---------- Extract to read ----------

Bruce Scharf had just graduated from New York University and was applying for a job. One day an exroommate told him about the Swami he had visited down on Second Avenue. “They sing there,” his friend said, “and they have this far-out thing where they have some dancing. And Allen Ginsberg was there.” The Swami was difficult to understand, his friend explained, and besides that, his followers recorded his talks on a tape recorder. “Why should he have a big tape recorder? That’s not very spiritual.” But Bruce became interested.

He was already a devotee of Indian culture. Four years ago, when he was barely twenty, Bruce had worked during the summer as a steward aboard an American freighter and gone to India, where he had visited temples, bought pictures of Śiva and Gaṇeśa and books on Gandhi, and felt as if he were part of the culture. When he returned to N.Y.U., he read more about India and wrote a paper on Gandhi for his history course. He would eat in Indian restaurants and attend Indian films and music recitals, and he was reading the Bhagavad-gītā. He had even given up eating meat. He had plans of returning to India, taking some advanced college courses, and then coming back to America to teach Eastern religions. But in the meantime he was experimenting with LSD.

Bruce and Chuck, unknown to one another, lived only two blocks apart. After the suggestion from his friend, Bruce also made his way to the storefront.

Bruce: I was looking for Hare Kṛṣṇa. I had left my apartment and had walked over to Avenue B when I decided to walk all the way down to Houston Street. When I came to First Street, I turned right and then, walking along First Street, came to Second Avenue. All along First Street I was seeing these Puerto Rican grocery stores, and then there was one of those churches where everyone was standing up, singing loudly, and playing tambourines. Then, as I walked further along First Street, I had the feeling that I was leaving the world, like when you’re going to the airport to catch a plane. I thought, “Now I’m leaving a part of me behind, and I’m going to something new.”

But when I got over to Second Avenue, I couldn’t find Hare Kṛṣṇa. There was a gas station, and then I walked past a little storefront, but the only sign was one that said Matchless Gifts. Then I walked back again past the store, and in the window I saw a black-and-white sign announcing a Bhagavad-gītā lecture. I entered the storefront and saw a pile of shoes there, so I took off my shoes and came in and sat down near the back.

---------- Material provided ----------

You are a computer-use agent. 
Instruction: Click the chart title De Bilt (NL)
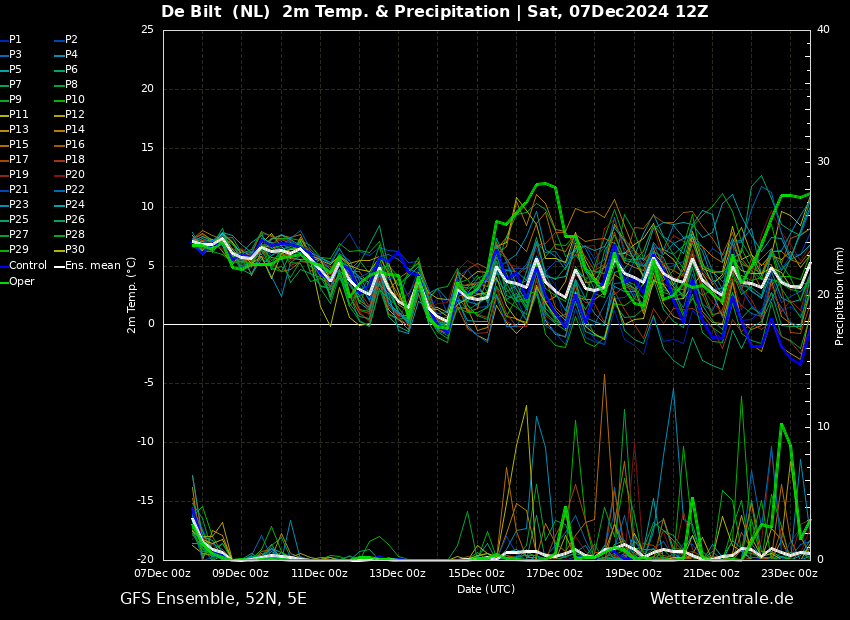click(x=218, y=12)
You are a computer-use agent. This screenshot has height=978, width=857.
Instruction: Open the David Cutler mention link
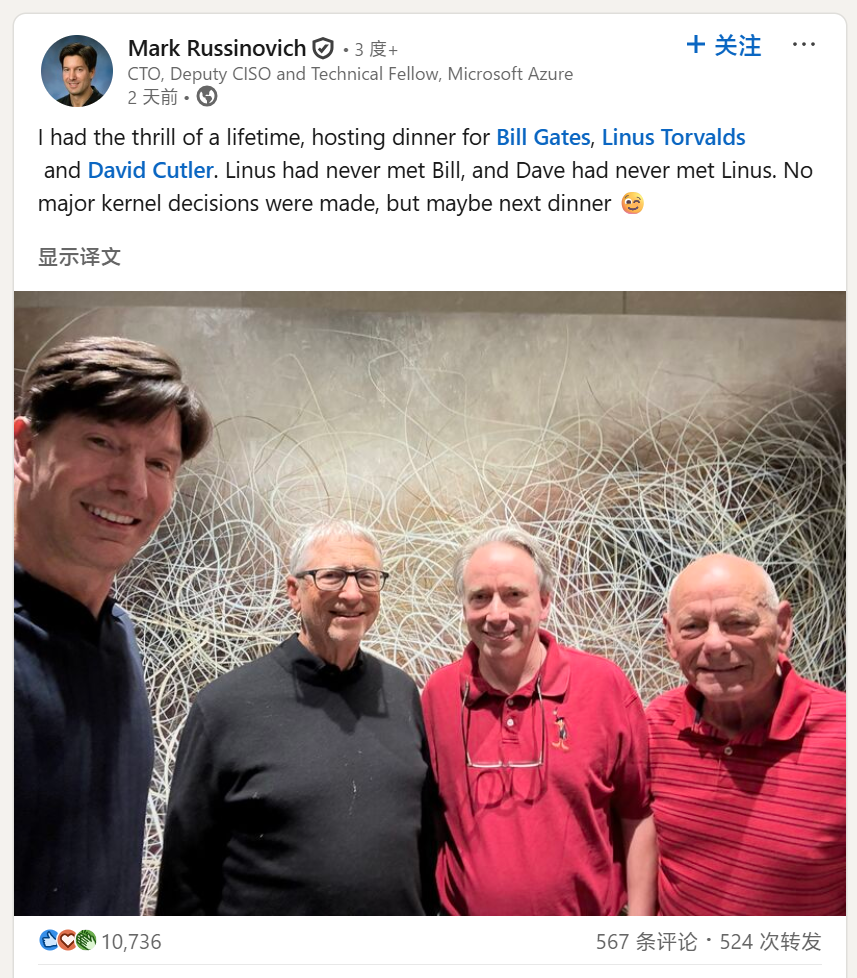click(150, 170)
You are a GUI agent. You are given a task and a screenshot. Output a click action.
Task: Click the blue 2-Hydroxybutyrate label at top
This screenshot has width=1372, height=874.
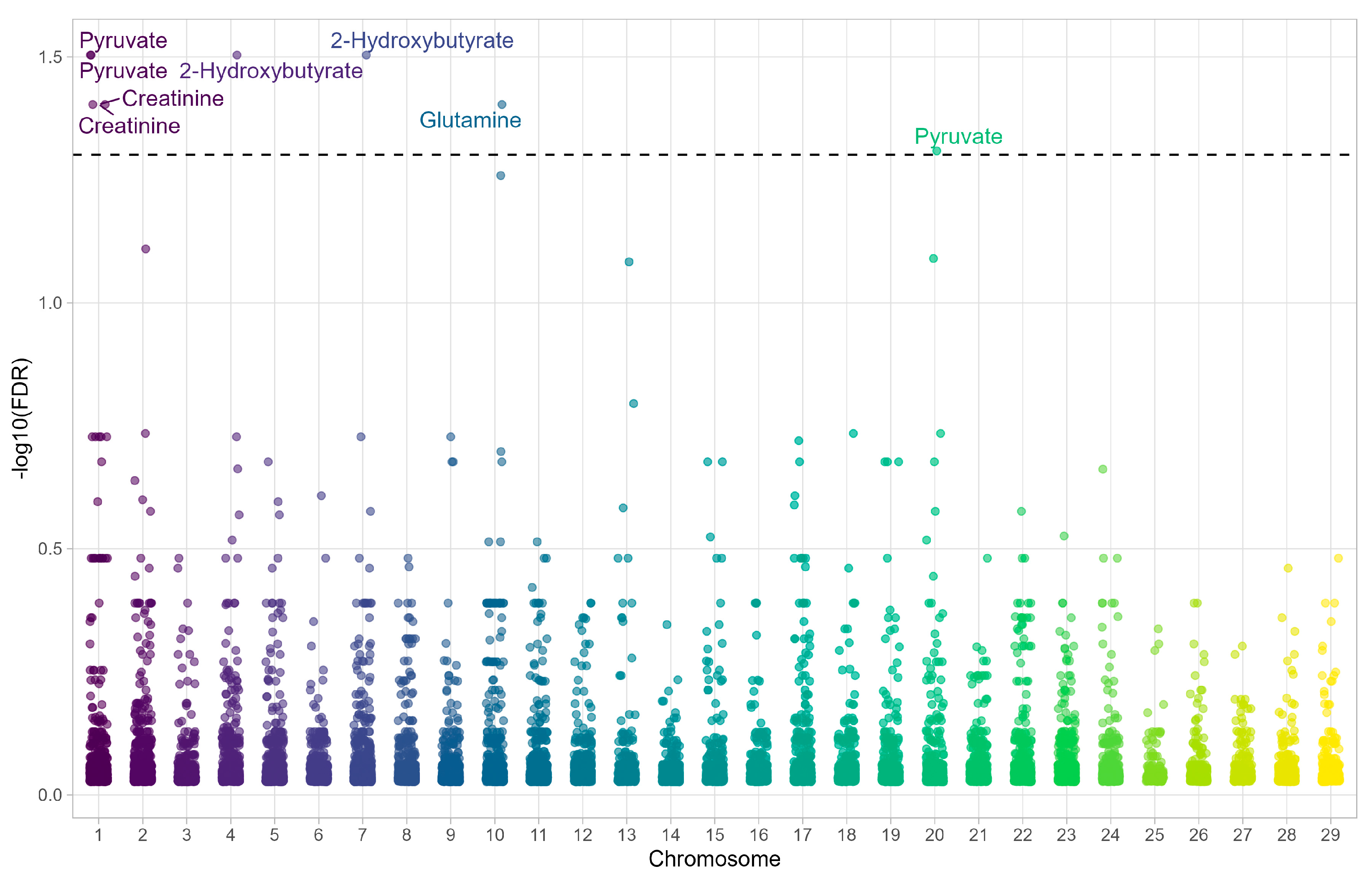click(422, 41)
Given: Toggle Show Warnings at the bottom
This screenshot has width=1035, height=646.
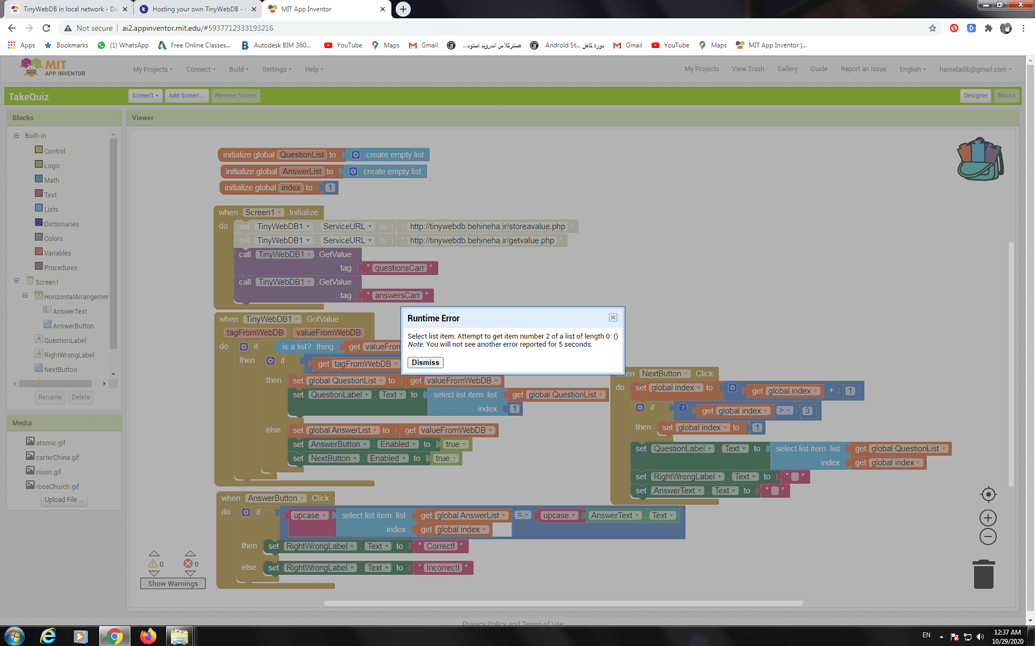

----------

_Objectives_.
1. Return the section of the Bruce Scharf passage that begins at the words "Bruce Scharf had" and stops after "Bruce became interested.".
2. In the Bruce Scharf passage, what job took Bruce to India the summer he was barely twenty?
The records have no connection to the Bruce Scharf passage.

_Answers for this exercise_.
1.
Bruce Scharf had just graduated from New York University and was applying for a job. One day an exroommate told him about the Swami he had visited down on Second Avenue. “They sing there,” his friend said, “and they have this far-out thing where they have some dancing. And Allen Ginsberg was there.” The Swami was difficult to understand, his friend explained, and besides that, his followers recorded his talks on a tape recorder. “Why should he have a big tape recorder? That’s not very spiritual.” But Bruce became interested.

2. He worked as a steward aboard an American freighter.